“It is hard to fail, but it is worse never to have tried to succeed.” — Theodore Roosevelt
Most business experts believe that if you don’t fail, it means you’re not pushing yourself hard enough or taking enough risks. Thomas Edison said this about failure: “I haven’t failed, I’ve found 10,000 ways that don’t work.” He saw mistakes as a step toward to a solution.
In this “Tips from the Trenches” post, some experts share some of the mistakes that they’ve made, and what they’ve learned from them.
Early on in my career: Getting to be best buddies with people I was supervising. Until I had to let one of them go. THAT was a lesson.
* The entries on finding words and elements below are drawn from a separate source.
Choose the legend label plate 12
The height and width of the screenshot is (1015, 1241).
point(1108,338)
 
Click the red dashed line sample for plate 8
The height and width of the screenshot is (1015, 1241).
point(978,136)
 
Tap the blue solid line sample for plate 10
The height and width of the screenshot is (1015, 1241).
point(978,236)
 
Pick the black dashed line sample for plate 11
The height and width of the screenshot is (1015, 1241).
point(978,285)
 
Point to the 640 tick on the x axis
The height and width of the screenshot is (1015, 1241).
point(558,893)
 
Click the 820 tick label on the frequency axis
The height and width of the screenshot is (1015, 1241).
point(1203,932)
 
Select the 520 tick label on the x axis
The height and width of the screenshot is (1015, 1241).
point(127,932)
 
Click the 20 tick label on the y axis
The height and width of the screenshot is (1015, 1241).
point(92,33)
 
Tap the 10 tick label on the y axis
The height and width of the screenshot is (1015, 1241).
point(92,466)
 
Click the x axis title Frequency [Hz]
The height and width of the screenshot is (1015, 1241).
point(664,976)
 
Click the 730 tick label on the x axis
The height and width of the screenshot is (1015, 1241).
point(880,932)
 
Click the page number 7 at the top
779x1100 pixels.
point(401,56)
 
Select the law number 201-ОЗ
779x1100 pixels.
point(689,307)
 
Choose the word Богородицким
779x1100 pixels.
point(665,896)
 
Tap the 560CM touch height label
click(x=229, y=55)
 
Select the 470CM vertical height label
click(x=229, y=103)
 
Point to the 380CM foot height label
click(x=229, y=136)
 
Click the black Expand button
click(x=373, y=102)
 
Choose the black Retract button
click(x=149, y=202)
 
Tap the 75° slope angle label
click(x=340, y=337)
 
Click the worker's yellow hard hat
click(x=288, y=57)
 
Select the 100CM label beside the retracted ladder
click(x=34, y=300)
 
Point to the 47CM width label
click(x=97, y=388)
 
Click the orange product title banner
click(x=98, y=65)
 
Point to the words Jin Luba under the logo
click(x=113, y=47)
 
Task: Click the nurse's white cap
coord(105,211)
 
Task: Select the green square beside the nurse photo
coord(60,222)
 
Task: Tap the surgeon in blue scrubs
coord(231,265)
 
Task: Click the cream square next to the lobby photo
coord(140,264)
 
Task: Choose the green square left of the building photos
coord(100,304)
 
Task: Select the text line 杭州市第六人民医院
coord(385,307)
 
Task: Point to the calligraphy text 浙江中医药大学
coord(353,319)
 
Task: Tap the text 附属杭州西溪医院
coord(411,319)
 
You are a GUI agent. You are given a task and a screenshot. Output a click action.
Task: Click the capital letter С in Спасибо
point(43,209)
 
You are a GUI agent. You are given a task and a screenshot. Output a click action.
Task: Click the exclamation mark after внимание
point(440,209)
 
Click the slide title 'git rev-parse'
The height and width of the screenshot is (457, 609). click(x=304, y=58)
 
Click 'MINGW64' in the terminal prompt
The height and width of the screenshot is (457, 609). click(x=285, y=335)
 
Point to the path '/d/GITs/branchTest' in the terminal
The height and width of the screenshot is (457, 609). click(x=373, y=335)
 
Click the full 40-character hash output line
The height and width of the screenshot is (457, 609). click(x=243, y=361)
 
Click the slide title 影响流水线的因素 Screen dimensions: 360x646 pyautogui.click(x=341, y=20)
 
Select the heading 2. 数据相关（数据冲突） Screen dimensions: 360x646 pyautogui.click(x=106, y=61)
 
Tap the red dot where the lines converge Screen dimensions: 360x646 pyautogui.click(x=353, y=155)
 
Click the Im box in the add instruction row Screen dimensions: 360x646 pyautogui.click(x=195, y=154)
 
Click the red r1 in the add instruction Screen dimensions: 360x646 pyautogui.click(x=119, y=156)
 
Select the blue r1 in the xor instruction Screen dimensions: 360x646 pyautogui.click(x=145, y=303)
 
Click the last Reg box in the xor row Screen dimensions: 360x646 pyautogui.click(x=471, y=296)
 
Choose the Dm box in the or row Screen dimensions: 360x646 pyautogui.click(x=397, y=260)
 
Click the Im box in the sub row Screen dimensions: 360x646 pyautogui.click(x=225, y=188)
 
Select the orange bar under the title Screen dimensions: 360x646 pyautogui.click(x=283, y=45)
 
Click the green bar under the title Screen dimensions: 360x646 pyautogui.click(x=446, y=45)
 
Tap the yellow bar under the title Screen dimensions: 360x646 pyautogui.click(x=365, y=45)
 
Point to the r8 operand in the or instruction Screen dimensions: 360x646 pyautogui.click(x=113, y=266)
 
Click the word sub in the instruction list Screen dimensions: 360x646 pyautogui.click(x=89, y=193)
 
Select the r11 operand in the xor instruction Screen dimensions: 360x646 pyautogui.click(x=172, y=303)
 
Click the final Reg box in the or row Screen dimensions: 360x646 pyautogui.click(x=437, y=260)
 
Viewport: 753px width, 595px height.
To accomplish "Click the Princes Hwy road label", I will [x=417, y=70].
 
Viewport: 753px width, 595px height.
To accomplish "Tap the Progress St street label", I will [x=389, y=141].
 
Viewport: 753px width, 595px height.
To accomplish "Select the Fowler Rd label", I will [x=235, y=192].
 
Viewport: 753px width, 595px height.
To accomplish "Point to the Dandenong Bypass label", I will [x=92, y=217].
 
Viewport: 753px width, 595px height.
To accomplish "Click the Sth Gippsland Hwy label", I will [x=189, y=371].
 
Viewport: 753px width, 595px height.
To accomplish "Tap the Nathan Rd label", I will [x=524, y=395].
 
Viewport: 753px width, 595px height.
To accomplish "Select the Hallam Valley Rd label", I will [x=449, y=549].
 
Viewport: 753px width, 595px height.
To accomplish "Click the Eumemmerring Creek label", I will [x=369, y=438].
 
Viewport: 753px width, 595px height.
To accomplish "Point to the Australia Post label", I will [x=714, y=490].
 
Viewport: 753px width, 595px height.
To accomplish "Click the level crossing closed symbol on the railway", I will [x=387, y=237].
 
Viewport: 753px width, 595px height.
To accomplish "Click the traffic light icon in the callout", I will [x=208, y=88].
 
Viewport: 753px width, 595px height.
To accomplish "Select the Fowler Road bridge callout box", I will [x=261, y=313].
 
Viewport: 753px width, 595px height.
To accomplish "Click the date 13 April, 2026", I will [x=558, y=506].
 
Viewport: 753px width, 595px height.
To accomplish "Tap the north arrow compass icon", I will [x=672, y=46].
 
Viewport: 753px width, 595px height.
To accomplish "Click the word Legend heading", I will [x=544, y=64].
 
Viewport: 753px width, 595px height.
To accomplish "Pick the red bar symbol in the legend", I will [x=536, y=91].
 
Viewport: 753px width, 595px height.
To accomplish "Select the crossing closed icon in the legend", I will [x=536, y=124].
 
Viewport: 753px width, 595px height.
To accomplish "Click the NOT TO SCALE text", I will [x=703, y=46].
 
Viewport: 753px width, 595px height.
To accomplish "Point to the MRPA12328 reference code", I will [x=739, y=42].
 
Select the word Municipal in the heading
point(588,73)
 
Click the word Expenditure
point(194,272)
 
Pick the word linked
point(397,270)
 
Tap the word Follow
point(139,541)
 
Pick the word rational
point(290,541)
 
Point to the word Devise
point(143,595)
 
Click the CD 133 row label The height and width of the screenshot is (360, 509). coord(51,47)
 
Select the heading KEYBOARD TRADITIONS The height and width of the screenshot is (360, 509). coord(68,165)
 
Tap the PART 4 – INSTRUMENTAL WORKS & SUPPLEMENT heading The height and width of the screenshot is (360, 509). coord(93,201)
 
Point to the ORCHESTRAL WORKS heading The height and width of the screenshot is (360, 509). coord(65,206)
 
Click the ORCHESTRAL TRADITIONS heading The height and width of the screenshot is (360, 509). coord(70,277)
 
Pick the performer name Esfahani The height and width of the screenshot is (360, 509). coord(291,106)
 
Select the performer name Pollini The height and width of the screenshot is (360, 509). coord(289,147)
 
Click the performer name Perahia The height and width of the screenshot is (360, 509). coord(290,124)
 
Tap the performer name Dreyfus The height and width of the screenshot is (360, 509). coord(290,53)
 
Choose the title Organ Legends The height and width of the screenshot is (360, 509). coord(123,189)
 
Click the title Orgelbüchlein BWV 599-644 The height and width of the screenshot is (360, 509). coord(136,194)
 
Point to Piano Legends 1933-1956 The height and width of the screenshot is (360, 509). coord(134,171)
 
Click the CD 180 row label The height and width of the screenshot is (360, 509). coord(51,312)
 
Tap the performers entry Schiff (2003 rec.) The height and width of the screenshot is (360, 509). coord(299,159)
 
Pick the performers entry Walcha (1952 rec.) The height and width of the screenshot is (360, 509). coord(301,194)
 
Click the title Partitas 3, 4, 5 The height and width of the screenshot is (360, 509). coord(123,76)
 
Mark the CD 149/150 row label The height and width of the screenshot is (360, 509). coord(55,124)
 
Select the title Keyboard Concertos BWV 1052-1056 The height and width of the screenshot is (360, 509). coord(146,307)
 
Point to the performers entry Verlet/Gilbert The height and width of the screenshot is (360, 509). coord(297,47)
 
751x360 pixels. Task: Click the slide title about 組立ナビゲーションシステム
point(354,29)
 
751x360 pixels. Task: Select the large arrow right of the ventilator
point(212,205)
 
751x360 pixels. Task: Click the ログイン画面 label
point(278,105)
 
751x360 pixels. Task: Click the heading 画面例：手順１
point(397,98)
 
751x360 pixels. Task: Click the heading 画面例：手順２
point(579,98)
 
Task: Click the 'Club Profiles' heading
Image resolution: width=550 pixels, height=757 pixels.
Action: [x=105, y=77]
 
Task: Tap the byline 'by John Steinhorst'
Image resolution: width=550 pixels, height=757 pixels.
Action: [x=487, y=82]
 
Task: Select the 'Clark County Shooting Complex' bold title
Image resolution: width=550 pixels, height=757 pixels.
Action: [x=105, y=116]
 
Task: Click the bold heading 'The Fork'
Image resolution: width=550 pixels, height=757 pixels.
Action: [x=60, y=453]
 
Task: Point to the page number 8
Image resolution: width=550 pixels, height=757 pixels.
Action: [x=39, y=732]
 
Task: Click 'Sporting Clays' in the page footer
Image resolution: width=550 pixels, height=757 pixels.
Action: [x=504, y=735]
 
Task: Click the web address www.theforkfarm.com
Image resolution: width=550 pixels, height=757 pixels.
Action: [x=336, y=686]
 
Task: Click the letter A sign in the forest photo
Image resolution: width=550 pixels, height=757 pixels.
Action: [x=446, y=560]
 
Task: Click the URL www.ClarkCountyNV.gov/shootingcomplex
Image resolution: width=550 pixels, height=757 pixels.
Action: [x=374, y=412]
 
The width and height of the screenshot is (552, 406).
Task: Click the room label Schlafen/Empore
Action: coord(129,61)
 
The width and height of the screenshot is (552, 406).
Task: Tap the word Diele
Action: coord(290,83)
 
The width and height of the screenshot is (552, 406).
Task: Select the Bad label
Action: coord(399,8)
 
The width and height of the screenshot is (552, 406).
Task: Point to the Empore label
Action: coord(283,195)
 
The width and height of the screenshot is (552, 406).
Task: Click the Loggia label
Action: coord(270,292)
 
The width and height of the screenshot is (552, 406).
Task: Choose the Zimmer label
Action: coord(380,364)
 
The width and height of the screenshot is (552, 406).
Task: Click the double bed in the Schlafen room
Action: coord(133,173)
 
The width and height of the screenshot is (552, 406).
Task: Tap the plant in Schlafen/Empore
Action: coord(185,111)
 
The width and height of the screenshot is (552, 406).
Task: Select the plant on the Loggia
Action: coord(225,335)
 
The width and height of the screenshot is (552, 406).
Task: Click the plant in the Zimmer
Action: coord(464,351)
I work to keep better boundaries with folks who report to me by acting more like a resource for them, and not just a pal.
This is also a reason why it can be tricky promoting someone within a team to become the manager. It’s difficult to transition from colleague to boss.
I quit my first job with no regard for relationships. Never burn bridges. All your relationships should be for the long haul.
We’ve all been in situations that left us seething, and let our primitive fight-or-flight response take over. You never know who you will encounter again. Even if you don’t meet them again, those people might talk about your burning bridges to future prospects. Word of mouth is powerful and spreads fast.
Not everyone is a teacher. Find the ones who are willing to guide you and listen carefully.
We sometimes land in situations where we report to people who teach us nothing new, or don’t have good management skills. Rather than drifting along until that next job or gig, do what you can to keep learning and receiving guidance so you can be ready for the next step.
No one will give you anything unless you ask, take or make for yourself. I waited too long for instructions.
There’s never just one answer or one perspective.
You could do the same two projects for two different companies and work them in very different ways because of the people involved.
I worked several times for people I thought were crazy or dumb before I took a job, yet I went ahead and took it anyway. It turned out to be true every time leading to wasted years. Never again.
Many folks rely on gut instincts often because they turn out to be right. So if you get a gut feeling about new projects, clients and other situations, pay heed. I had a bad feeling about a prospective client, so I checked in with a colleague who had worked with her. It turned out those feelings were on target, so I passed on the gig.
Not allowing my entrepreneurial spirit to come out early enough. (Of course, I’m still young!)
Mark provides a classic example of “hindsight is 20/20.” All you can do is the best you can with what you have. Pushing yourself, however, could help you discover uncharted waters.
What mistakes have you made and what did you learn from them?